The task: Put the lines of the listing below into a numbered list, starting at the line containing "You are a computer-use" and ending at the end of the listing, both ends included. Omit blank lines and leave the pictures out of the answer.

Extracted records:

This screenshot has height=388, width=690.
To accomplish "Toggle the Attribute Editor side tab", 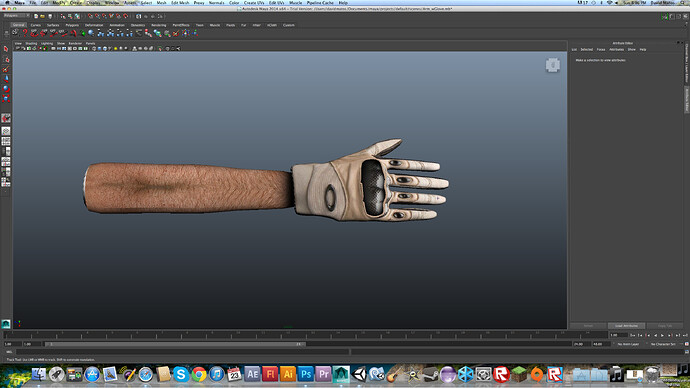I will tap(686, 99).
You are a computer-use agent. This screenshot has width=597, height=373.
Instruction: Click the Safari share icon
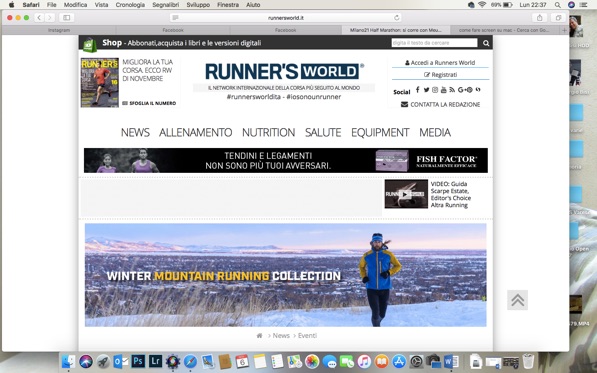[540, 18]
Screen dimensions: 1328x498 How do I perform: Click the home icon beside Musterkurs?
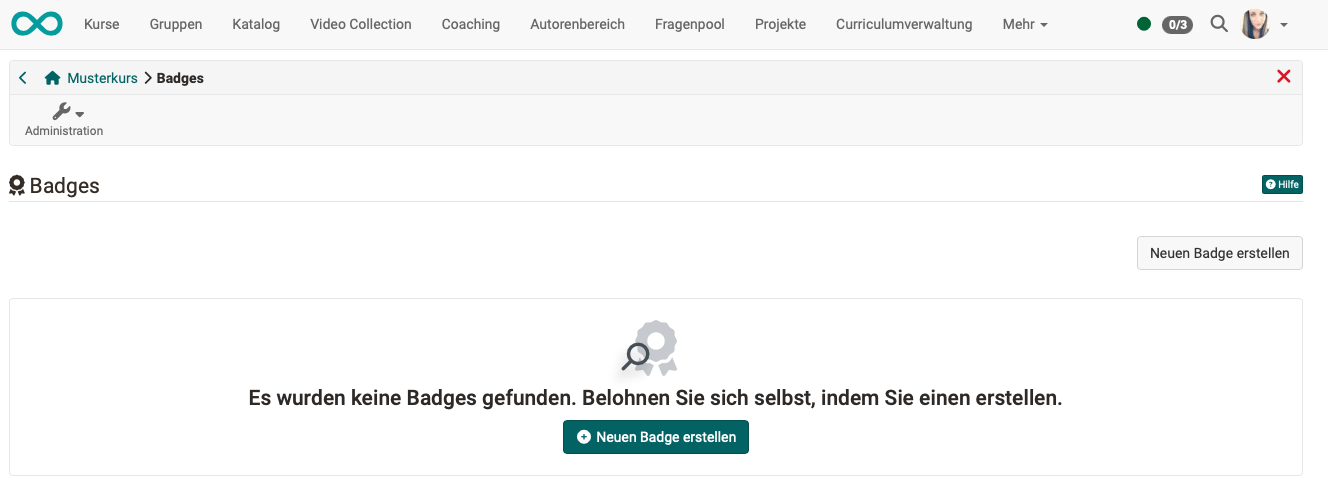[53, 78]
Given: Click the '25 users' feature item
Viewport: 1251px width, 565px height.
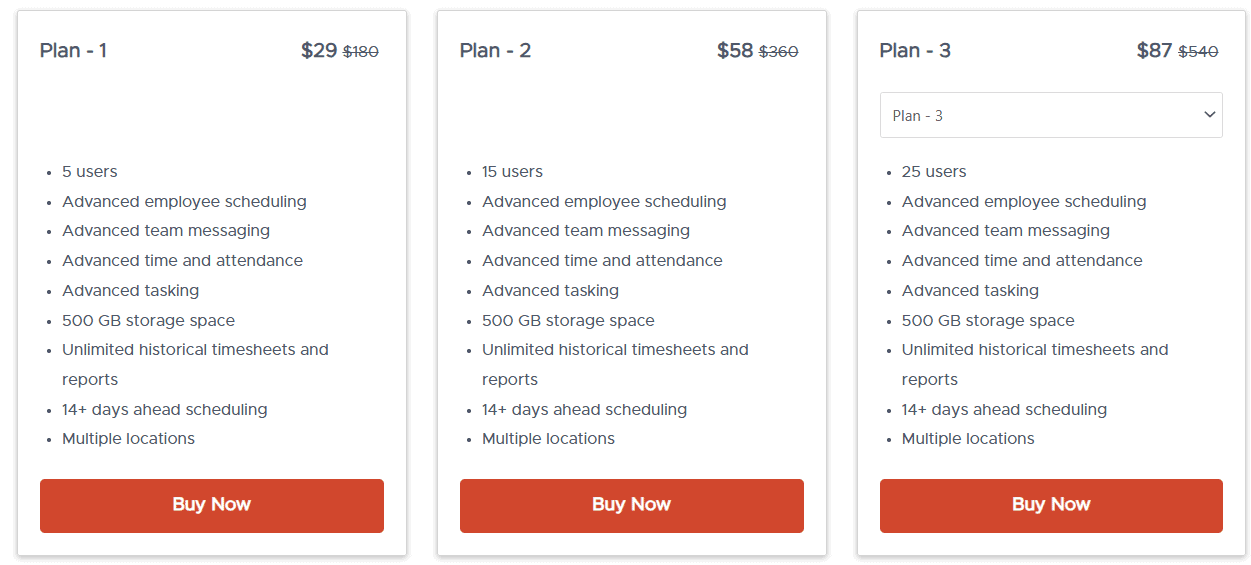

Task output:
1. You are a computer-use agent. This screenshot has width=597, height=373.
2. Instruction: Click the Safari share icon
3. [540, 18]
4. Screen dimensions: 1328x498 How do I perform: Click the home icon beside Musterkurs?
5. [53, 78]
6. Given: Click the '25 users' feature item
7. Viewport: 1251px width, 565px height.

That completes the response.